3. Des audits réguliers et un tableau de bord de suivi
- Utilisez un outil permettant d’auditer régulièrement votre SI (services ouverts, certificats, ports, versions logicielles). Par exemple, une solution comme Sekost permet d’effectuer cet audit à partir de votre nom de domaine, sans configuration.
- Alimentez un tableau de bord de maturité, avec les actions réalisées, les écarts constatés, et les points de progrès.
Ce type de démarche est proportionnée, facilement actionnable, et offre un niveau de transparence suffisant pour démontrer votre engagement auprès d’un client ou d’une autorité.

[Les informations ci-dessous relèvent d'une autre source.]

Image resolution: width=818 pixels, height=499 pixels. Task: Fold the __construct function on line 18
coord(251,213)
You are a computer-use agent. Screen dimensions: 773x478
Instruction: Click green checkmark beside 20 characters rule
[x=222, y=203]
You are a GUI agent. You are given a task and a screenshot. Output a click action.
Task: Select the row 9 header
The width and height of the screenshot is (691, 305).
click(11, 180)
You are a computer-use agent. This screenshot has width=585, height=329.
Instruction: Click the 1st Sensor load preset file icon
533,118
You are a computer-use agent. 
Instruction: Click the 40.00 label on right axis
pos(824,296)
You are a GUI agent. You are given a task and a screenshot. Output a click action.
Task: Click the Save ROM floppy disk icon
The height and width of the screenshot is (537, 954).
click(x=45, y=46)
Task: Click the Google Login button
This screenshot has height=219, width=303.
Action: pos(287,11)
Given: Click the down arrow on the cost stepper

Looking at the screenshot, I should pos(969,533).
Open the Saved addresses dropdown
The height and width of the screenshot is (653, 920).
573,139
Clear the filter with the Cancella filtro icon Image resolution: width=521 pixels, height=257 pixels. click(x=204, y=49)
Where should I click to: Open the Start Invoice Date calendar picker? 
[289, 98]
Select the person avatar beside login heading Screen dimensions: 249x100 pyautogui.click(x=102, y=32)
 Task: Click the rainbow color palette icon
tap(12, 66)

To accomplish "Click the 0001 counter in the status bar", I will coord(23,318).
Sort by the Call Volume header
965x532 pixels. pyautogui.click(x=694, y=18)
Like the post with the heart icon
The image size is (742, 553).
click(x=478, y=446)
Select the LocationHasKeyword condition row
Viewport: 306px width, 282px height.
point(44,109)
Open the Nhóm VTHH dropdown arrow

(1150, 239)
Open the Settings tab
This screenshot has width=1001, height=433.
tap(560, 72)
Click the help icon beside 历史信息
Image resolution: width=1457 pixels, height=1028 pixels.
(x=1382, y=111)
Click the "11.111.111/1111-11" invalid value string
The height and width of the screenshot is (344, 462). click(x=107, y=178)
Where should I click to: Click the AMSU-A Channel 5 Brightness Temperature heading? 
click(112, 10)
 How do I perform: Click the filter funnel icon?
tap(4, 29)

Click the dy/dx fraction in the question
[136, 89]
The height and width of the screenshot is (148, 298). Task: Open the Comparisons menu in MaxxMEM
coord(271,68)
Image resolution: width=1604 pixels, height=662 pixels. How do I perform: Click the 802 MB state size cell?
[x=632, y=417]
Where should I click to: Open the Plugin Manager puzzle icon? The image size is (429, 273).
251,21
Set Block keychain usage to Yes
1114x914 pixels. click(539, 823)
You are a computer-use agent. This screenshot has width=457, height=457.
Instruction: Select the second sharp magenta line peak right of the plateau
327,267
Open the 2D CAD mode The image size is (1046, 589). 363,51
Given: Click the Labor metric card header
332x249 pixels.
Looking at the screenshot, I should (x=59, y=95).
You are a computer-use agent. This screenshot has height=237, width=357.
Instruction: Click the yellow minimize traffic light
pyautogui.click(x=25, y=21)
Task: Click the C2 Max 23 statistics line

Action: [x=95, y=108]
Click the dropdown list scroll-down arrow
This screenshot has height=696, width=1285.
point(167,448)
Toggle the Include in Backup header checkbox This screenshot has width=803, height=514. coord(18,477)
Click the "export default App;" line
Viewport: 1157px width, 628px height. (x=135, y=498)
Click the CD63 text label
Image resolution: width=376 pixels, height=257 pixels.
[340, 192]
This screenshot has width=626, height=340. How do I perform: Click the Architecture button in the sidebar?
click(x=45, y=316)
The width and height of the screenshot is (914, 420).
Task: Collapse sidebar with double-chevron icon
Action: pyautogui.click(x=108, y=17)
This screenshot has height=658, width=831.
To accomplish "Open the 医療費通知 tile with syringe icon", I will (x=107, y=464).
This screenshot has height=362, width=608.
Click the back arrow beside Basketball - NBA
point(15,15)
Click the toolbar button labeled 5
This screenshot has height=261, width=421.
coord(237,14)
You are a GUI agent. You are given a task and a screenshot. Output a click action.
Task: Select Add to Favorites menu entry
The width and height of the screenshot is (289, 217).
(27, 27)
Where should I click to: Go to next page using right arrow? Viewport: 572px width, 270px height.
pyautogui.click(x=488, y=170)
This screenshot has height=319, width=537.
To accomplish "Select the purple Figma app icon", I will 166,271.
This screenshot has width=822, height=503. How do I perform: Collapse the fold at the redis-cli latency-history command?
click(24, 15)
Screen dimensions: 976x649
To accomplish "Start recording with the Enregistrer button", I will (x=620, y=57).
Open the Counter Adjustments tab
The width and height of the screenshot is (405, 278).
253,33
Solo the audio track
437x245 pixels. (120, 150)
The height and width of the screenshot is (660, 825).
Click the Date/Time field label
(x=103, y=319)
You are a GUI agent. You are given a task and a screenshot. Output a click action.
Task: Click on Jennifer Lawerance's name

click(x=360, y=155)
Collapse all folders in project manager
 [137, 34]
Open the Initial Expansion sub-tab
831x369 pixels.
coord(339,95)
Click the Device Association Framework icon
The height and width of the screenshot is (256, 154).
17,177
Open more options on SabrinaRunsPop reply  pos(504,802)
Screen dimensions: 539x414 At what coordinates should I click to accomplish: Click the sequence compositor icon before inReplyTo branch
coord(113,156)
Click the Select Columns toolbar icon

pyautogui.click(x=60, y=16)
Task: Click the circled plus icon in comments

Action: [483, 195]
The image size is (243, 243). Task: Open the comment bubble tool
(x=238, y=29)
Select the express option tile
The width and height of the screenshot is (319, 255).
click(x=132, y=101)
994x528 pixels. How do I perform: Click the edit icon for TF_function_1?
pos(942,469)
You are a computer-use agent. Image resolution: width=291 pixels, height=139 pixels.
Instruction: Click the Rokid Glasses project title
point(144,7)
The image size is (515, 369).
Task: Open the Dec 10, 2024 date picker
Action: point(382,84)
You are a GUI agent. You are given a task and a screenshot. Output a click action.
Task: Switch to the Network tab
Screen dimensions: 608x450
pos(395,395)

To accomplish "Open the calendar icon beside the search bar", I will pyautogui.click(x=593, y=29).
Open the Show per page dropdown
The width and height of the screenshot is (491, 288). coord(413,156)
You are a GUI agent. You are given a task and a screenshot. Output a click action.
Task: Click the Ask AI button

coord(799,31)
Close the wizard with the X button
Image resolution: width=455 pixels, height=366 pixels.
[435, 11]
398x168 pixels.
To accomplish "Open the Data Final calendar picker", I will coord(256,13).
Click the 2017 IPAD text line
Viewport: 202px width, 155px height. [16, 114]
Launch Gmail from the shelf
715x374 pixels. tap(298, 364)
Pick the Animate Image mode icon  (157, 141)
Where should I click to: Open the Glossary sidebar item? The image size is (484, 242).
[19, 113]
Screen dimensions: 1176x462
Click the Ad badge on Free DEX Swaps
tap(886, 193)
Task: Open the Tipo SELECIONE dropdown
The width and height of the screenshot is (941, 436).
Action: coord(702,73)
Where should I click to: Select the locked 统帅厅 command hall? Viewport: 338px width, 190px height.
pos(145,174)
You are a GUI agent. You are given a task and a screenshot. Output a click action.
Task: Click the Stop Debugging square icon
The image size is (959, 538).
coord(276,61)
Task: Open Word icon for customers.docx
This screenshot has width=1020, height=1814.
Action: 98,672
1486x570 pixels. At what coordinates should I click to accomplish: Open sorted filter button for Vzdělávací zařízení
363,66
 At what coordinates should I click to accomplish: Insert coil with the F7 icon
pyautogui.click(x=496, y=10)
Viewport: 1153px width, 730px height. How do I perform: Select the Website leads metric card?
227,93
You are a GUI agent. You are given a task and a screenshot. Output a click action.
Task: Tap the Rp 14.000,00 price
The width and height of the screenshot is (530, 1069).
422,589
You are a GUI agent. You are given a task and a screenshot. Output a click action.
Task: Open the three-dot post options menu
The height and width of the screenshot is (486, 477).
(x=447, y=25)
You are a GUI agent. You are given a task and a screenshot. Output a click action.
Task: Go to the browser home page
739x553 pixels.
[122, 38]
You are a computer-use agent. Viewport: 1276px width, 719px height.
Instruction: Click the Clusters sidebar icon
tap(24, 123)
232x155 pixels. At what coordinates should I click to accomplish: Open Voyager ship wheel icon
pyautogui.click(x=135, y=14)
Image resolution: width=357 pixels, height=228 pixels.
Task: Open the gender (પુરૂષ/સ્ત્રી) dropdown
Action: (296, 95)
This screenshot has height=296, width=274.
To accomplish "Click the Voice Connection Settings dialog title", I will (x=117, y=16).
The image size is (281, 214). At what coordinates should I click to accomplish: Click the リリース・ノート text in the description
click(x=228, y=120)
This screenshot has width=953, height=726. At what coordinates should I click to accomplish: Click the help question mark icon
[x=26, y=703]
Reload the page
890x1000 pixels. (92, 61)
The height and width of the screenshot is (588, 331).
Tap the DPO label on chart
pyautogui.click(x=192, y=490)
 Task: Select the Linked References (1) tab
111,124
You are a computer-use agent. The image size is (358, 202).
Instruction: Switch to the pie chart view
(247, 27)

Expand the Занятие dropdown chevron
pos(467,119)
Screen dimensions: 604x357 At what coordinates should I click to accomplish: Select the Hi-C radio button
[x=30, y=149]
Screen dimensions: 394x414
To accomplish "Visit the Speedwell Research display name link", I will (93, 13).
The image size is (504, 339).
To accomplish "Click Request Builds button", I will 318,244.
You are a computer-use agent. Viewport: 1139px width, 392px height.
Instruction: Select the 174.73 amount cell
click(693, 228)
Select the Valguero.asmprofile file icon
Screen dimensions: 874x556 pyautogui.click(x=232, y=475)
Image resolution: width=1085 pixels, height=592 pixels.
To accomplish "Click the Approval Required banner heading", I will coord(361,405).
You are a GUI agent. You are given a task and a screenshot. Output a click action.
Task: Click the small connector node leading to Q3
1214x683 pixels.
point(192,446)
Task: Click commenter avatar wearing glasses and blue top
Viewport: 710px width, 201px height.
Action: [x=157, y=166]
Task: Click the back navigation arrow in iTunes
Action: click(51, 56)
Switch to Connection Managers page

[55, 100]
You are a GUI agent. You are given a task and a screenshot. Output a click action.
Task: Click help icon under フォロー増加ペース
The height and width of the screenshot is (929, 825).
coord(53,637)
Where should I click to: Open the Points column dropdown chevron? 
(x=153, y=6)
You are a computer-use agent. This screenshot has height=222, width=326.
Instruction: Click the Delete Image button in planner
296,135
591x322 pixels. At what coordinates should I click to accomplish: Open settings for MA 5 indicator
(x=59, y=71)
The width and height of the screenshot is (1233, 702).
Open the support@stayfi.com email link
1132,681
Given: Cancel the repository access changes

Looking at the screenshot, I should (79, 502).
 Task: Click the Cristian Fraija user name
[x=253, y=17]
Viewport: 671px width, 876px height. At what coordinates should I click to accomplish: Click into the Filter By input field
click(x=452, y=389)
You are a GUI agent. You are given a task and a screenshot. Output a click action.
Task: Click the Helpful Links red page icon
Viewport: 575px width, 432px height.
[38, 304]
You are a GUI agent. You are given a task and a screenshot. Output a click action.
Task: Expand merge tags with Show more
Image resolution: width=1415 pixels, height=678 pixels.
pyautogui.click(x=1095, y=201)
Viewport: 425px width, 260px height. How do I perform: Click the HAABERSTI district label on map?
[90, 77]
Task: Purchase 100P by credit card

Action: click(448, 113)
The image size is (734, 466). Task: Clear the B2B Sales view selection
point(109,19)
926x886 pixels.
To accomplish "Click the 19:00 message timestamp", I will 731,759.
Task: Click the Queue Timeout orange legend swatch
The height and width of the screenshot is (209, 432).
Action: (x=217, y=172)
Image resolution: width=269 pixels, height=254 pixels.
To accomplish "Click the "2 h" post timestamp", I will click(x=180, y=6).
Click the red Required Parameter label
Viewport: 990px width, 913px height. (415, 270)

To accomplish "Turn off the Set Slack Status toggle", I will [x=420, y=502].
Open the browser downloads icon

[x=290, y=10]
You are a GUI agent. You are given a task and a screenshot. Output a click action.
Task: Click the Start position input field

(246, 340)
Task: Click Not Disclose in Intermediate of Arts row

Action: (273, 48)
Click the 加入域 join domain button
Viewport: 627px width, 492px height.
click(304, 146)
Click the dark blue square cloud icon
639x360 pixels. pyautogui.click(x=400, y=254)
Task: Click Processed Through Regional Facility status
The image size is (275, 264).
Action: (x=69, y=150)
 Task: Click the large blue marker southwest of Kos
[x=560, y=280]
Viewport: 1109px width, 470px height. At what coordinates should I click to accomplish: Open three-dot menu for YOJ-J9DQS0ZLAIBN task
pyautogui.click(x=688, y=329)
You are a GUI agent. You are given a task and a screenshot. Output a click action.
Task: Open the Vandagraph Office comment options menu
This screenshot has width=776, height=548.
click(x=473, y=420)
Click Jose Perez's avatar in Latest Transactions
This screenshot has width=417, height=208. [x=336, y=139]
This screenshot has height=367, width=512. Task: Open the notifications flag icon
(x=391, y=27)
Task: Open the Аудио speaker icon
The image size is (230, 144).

En somme, respecter NIS2, ce n’est pas atteindre une conformité parfaite une fois pour toutes. C’est mettre en place une organisation capable de prouver, réagir et s’améliorer, de manière continue et réaliste. C’est aussi ce qui protège le mieux votre activité sur le long terme.
Conclusion : Une conformité exigeante mais structurante
La directive NIS2 impose un cadre plus rigoureux que jamais en matière de cybersécurité. Elle transforme un sujet longtemps perçu comme purement technique en un enjeu de gouvernance stratégique, avec des obligations précises, des contrôles renforcés et une responsabilité clairement identifiée.
Oui, NIS2 est une contrainte réglementaire. Elle mobilise du temps, des moyens, des compétences. Mais c’est aussi une opportunité pour structurer durablement votre sécurité numérique, mieux connaître vos risques, maîtriser vos dépendances, et renforcer la confiance de vos clients, partenaires ou actionnaires.
En respectant les obligations définies dans la directive, votre entreprise :
- Réduit son exposition aux incidents critiques
- Anticipe les demandes de conformité dans les appels d’offres ou audits clients
- Et surtout, gagne en crédibilité et en maturité, face à un environnement numérique de plus en plus exigeant
Face à cette évolution, l’inaction ou l’attentisme sont des risques en soi. Mieux vaut structurer une démarche progressive dès maintenant, même modeste, que devoir reconstruire dans l’urgence après un incident ou sous pression d’un régulateur.
La conformité NIS2 n’est pas un objectif à atteindre une fois pour toutes, mais un cadre de pilotage à intégrer dans la durée. Et c’est précisément ce qui en fait un levier solide pour améliorer la résilience de votre entreprise, aujourd’hui comme demain.